Your small company is growing, and so far, you’ve been able to handle everything yourself. When you have employee issues, maybe you have people you call, perhaps an outside HR consultant or an attorney. Maybe you’ve hired a couple of great managers who seem to know how to manage people well, and they handle whatever comes their way. You don’t really need an HR person on staff, do you? At what point is your company big enough to really need on-site Human Resources?
Probably sooner than you think.
I can’t give you a specific staff headcount at which you want to hire an HR person, rather, I’ll share with you some things to consider.
- Improved Ability to Hire and Retain Staff
While you can certainly outsource recruiting, there are still staffing related areas with which an on-site HR person can help. An HR manager can help educate hiring managers on proper interviewing techniques, assist with applicants and new hires that request accommodation, and ensure a great onboarding experience. They can also continually monitor and evaluate your compensation and benefit offerings related to the market and employee needs, to ensure they are competitive and meeting the needs of your organization. An on-site HR person can be a very valuable resource in administering and educating employees on your benefit offerings. During times like these, when recruiting is especially difficult, having the guidance of an on-site HR expert can be very beneficial in your efforts to find and keep the talent needed to run your business successfully.
- Employment Relations and Employment Law
You and your managers might be very skilled at handling employee relations issues such as behavior issues, performance problems, discipline, complaints, etc. But sometimes managers struggle with hard employee conversations, and HR can provide guidance and support in navigating these troubled waters. This not only keeps your company out of legal trouble, but how you handle employee relations issues can impact company morale, turnover, and productivity.
Legal compliance cannot be stressed enough. Your line managers don’t know the nuances of the various employment laws, and they sure can get you into trouble when they mess up. HR will understand wage and hour laws, disability and leave laws, discrimination, retaliation, and more. HR will understand the need to monitor not only federal laws, but state and local laws as well. As the company grows, certain laws start applying: at 15 employees, at 50, at 100, etc. Owners and managers may not realize that the company has gotten big enough that another law applies to them. Or you may move into another state or city that has different laws to navigate. Ignorance of the law is typically not an acceptable excuse for violating the law. What you don’t know can hurt you.

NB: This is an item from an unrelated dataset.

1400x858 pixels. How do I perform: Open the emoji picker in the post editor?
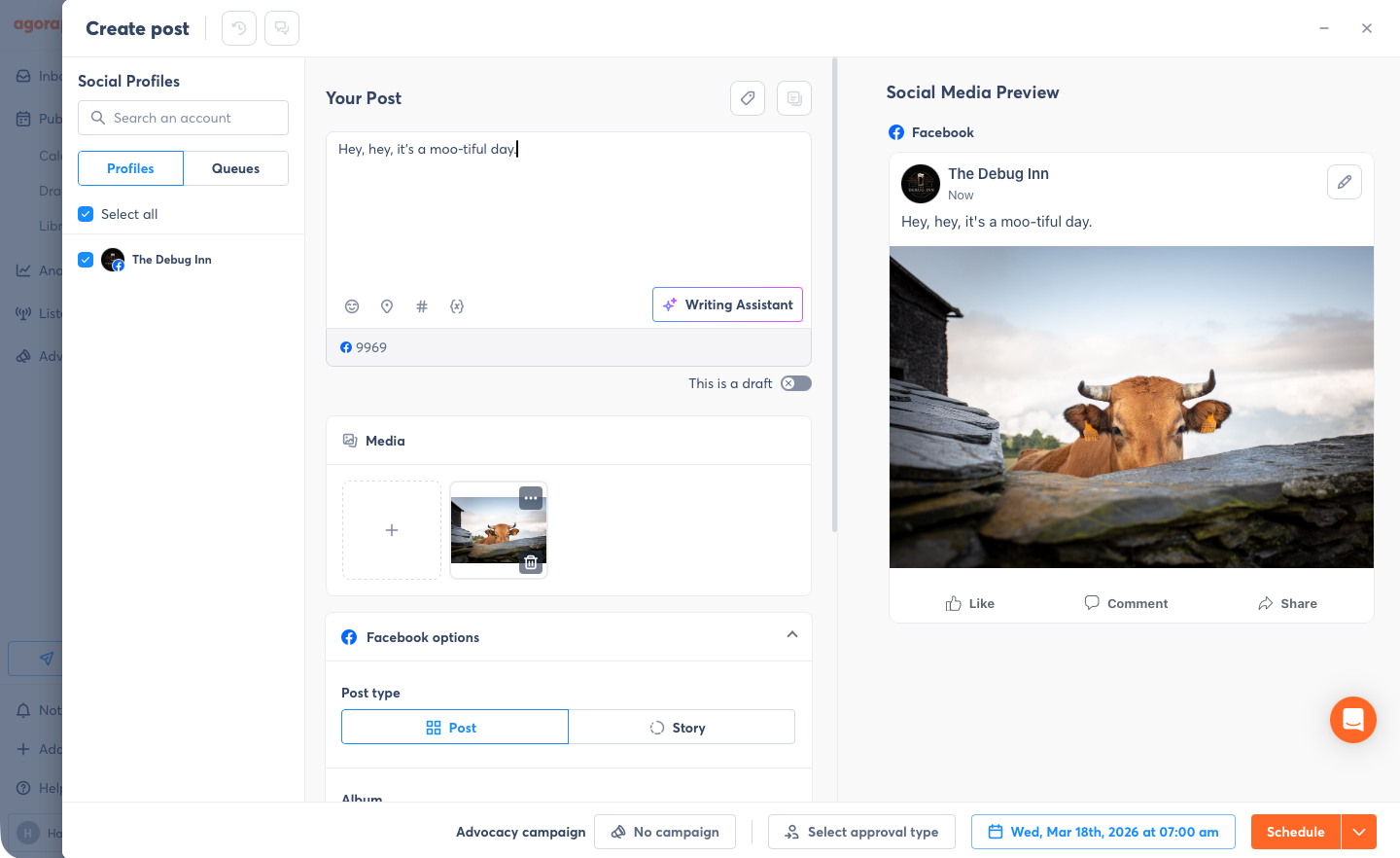coord(352,305)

Human Resources can also ensure that documentation is appropriately worded, including offer letters, termination letters, employee handbooks, disciplinary write ups, etc. They can be an objective person handling employee relations issues, including harassment complaints. HR can tactfully and legally navigate investigations and appropriate resolutions.
- Company Culture
Human Resources can be stewards of company culture. HR can provide input into company strategic goals, and how to make them happen. Your employees are the key to your success. An HR person supports the organization and the directives of management, but they also represent the interests of employees. They often have insights on employee needs and concerns and can advise on strategies for building a strong and successful workforce. This might involve employee engagement surveys, improving communication across the company, monitoring and adjusting the employee experience; really everything from hiring/onboarding all the way to exit/termination, and much more. HR is not solely responsible for culture, but, they are positioned to put many initiatives in place to help monitor, define, and guide the company culture.
A small organization may not really need a full-time HR manager, but perhaps a part-time position is a good solution until the organization gets larger. There are HR professionals who would be happy to take a part-time position. You could also add other duties, to round out a full-time job. Sometimes an HR person might also be involved in event planning, or accounting, or even marketing. When you decide to bring HR into the organization, in whatever capacity, be sure the individual is educated in Human Resources laws and practices.
Asking your office manager to be responsible for HR is fine, if you send that person to training, seminars, etc. Human Resources is a complex and diverse area of expertise. Are you ready to bring in that expertise? HR can help protect you and your organization, and support your future growth. A talented and knowledgeable HR person can be a key component of your organization’s long-term success.